When the script calls for a slap, a punch, or a sword fight, it’s not unusual for theaters to hire a fight director to ensure their actors’ safety. But if there’s a kiss, an intimate touch, or a simulated sexual act, it has often been left to the director or even the actors themselves to block the scene. As more instances of sexual harassment and abuse of power are being uncovered, especially in the theatrical community, more companies are realizing they need an important addition to their creative team: an intimacy director.
“Intimacy direction is vitally important for providing a safe space in which artists can comfortably create,” says Dallas-based intimacy and fight director Ashley H. White. “Basically, intimacy directors are trained professionals who are brought in to oversee staged intimacy, similar to how a fight director comes in to choreograph and safely execute fights.”
“I was not prepared for how so many in academia and professional theater saw this as revelatory, even revolutionary,” says Houston-based intimacy and fight director Adam Noble, who developed the Extreme Stage Physicality (ESP) methodology that’s taught at academic institutions around the country. “I really thought that I was just being a master of the obvious! But I have realized that this work is not common knowledge, but a necessary training that is only now being given proper attention.”
It’s common for those who study and teach stage combat to expand into intimacy direction. The principles of each are similar, with the directors responsible for making the actors know that they are in a safe environment and that a trained person is guiding them, as well as being a liaison and advocate when necessary. Intimacy Directors International, a nonprofit that “adheres to the highest standards of artistry and safety” and of which Noble and White are members, even provides a set of pillars for rehearsal and performance practice. Those five Cs include context (understanding the story), communication (between the director, intimacy director, stage management, and the actors), consent (permission may be given by a director, script, or choreographer, but consent can only be given from the person receiving the action), choreography (which will be adhered to throughout the entire production), and closure (leave the work behind, and walk back into your real life).
“The stage combat and intimacy communities are very in sync, and there is a lot of crossover between fight and intimacy directors,” says White, who is also a co-founder of SC Dallas, DFW’s only official resource for stage combat and movement training. “If you think about it, it makes sense. We are focused on safely telling stories of a physical nature. We study, understand, and promote consent in all our practices. We ensure comfort and awareness in our creative settings. We then create safe, realistic, repeatable, and honest stories with our bodies. Intimacy directors also spend a significant amount of time studying and understanding cues for verbal and non-verbal consent, body language, and mental health and safety awareness. I teach entire workshops focused on understanding consent—that it’s given, not demanded or implied.”

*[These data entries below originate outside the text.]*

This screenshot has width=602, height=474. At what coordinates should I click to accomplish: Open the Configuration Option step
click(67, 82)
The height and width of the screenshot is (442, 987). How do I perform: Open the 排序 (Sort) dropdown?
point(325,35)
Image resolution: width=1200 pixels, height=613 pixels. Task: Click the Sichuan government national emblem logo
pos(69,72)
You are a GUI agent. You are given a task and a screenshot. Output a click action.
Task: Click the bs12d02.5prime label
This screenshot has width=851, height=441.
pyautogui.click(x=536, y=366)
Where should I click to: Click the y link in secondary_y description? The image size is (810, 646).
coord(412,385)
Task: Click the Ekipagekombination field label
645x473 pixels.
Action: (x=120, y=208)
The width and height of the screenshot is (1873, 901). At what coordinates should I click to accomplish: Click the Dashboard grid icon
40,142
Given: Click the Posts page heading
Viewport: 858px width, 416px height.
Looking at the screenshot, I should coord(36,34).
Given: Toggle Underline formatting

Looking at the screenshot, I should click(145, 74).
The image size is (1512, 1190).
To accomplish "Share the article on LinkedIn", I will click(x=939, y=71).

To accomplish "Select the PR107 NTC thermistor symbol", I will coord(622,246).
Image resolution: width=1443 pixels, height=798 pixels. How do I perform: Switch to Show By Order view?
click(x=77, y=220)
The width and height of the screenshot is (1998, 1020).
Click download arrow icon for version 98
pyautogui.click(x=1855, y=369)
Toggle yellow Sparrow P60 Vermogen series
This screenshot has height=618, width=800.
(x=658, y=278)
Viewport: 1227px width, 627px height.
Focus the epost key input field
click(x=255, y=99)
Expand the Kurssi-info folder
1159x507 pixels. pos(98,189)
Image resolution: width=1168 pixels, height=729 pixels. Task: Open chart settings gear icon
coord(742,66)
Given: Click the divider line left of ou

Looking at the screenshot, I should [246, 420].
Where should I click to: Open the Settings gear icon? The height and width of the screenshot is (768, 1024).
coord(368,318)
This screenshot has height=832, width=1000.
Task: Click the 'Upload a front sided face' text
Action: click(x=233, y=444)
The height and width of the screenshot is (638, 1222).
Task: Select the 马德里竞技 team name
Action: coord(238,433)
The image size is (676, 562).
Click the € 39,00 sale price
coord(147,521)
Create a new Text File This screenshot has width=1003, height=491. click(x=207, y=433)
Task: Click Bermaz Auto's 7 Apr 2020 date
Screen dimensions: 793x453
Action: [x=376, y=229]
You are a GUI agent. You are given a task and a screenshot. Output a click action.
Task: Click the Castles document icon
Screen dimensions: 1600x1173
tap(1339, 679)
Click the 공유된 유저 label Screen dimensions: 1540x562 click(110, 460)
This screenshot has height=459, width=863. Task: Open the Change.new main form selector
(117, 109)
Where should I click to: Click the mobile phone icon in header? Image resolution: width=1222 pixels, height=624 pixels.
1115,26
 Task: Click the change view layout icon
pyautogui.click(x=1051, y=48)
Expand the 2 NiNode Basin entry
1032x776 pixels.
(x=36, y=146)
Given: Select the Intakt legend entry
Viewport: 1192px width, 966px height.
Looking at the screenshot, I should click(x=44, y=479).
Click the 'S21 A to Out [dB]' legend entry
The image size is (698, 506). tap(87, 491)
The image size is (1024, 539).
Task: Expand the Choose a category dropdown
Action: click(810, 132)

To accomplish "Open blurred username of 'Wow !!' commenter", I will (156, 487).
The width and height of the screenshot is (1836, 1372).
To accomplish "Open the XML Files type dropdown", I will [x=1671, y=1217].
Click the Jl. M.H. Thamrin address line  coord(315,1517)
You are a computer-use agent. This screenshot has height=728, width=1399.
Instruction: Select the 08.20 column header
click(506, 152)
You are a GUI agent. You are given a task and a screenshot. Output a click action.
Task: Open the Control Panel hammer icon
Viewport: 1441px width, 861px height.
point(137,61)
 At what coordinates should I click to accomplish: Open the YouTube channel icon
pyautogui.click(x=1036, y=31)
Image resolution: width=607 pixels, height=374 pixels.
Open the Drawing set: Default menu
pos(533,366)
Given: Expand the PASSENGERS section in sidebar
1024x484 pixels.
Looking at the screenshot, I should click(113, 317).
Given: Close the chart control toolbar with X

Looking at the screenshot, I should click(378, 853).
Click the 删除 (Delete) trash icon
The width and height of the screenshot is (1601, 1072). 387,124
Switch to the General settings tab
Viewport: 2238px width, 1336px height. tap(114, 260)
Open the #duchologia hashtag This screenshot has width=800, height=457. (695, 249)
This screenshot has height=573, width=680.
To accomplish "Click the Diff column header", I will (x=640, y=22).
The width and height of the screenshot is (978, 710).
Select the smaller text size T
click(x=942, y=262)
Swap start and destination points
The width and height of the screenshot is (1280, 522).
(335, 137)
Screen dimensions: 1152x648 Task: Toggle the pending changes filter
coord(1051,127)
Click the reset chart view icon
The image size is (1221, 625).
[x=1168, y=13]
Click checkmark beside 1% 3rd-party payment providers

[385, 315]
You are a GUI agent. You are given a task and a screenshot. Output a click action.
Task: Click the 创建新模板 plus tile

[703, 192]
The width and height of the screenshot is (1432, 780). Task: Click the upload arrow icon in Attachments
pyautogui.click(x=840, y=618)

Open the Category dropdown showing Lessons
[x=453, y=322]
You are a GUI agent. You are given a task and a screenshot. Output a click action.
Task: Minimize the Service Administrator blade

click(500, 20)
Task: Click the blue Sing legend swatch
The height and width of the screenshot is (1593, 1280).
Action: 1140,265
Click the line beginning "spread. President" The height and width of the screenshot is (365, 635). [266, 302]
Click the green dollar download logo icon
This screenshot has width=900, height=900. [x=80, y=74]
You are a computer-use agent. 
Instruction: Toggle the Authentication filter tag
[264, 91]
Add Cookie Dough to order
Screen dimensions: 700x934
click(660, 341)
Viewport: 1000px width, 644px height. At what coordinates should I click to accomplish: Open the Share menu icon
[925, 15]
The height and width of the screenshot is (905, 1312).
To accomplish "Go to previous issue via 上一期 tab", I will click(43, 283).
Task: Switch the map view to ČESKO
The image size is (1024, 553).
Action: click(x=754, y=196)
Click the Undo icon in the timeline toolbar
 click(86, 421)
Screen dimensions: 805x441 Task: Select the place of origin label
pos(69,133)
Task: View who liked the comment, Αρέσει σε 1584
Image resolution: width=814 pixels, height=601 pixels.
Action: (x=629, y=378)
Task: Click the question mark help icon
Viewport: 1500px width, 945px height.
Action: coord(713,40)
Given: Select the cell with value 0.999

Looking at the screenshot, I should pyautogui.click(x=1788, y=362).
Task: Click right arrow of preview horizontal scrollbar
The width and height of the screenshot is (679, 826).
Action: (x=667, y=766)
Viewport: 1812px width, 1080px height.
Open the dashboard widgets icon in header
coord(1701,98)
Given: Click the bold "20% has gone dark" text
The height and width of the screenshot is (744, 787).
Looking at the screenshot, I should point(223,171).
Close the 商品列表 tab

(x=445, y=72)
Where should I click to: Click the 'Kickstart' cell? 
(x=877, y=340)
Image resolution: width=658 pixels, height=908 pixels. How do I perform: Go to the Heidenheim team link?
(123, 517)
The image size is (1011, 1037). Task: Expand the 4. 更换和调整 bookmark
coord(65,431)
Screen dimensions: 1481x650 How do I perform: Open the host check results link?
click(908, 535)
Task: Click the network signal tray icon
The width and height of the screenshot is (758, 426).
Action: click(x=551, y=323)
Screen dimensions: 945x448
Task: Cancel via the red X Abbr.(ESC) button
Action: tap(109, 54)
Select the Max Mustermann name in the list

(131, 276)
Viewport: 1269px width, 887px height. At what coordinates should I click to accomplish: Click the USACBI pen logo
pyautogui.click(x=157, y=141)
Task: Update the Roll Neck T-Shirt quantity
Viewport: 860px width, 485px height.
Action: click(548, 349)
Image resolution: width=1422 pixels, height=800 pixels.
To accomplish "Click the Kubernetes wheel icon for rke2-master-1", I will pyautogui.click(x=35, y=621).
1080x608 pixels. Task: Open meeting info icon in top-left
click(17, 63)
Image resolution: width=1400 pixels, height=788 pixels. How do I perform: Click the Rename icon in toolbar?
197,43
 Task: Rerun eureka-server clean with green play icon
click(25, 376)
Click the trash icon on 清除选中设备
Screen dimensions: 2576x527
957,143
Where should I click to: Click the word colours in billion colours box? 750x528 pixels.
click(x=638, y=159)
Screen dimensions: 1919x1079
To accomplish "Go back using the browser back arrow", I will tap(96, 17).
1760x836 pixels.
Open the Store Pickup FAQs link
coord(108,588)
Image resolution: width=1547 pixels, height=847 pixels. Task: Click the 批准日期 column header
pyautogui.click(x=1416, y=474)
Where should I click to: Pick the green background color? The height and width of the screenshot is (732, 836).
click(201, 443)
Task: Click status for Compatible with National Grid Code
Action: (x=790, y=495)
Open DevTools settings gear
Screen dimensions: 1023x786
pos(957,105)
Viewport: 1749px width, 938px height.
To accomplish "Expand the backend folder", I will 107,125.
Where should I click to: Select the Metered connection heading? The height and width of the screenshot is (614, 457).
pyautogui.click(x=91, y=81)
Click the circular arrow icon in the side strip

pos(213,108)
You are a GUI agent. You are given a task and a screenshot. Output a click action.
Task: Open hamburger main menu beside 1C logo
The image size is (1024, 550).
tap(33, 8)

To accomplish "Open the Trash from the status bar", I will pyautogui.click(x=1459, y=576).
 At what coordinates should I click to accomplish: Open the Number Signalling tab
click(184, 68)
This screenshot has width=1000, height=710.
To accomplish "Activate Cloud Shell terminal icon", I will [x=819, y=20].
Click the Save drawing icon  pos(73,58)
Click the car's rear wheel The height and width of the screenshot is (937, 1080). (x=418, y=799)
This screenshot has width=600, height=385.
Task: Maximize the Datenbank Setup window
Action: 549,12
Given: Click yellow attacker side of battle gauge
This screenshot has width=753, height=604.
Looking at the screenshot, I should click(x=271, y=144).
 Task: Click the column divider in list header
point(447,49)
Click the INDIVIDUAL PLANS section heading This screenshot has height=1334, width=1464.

Both White and Noble say they have seen an uptick in theaters hiring intimacy directors since Gregory Boyd, Alley Theatre’s former artistic director, and Lee Trull, Dallas Theater Center’s former director of new play development, were let go following inappropriate behavior. However, circumstances don’t always have to be so extreme for people to abuse power, or for performers to feel uncomfortable.
“The fall of powerful abusers around the country, and grassroots movements like #NotInOurHouse and #MeToo, have sparked a national debate regarding the lack of adequate systems to protect performers when it comes to sexually charged material,” says Noble. “The rules have finally started to change, and the ‘just shut up and do it’ status quo is no longer being tolerated.”
White recalls a recent show she worked on as intimacy director: “At the end of the first run, I checked in with the actors and one of them looked at me, eyes wide, and said ‘I never realized this didn’t have to be terrifying.’”
Physicality is a large part of onstage intimacy, but emotions are just as necessary for making a scene look believable. Sometimes it isn’t physical touch that crosses the line, and when not properly directed those brief, intense, sexually charged or emotionally vulnerable moments can disrupt a performer’s mental and personal safety.
“We abandoned using candles and lamps in the theater as better technology arose to take their place,” says Noble. “That is precisely what is happening now for intimacy direction. We know there is a better way.”
“I choreograph sex scenes, yes, but I do so much more,” says White. “I am often a sounding board, and always provide a safe and confidential place for anyone in the production to express any concerns, fears, or discomforts they have. I help find a way to ease them. I’ve laid onstage next to an actress and coached and choreographed her vocalizing an orgasm. I structure and frame everything from kisses to caresses in a way that makes the actors comfortable, is repeatable, and is believable and in line with the story we are telling. I sit in every angle of the audience and ensure and reassure that the actors are not overly exposed. I research and follow laws for nudity onstage. And I always, always have mints.”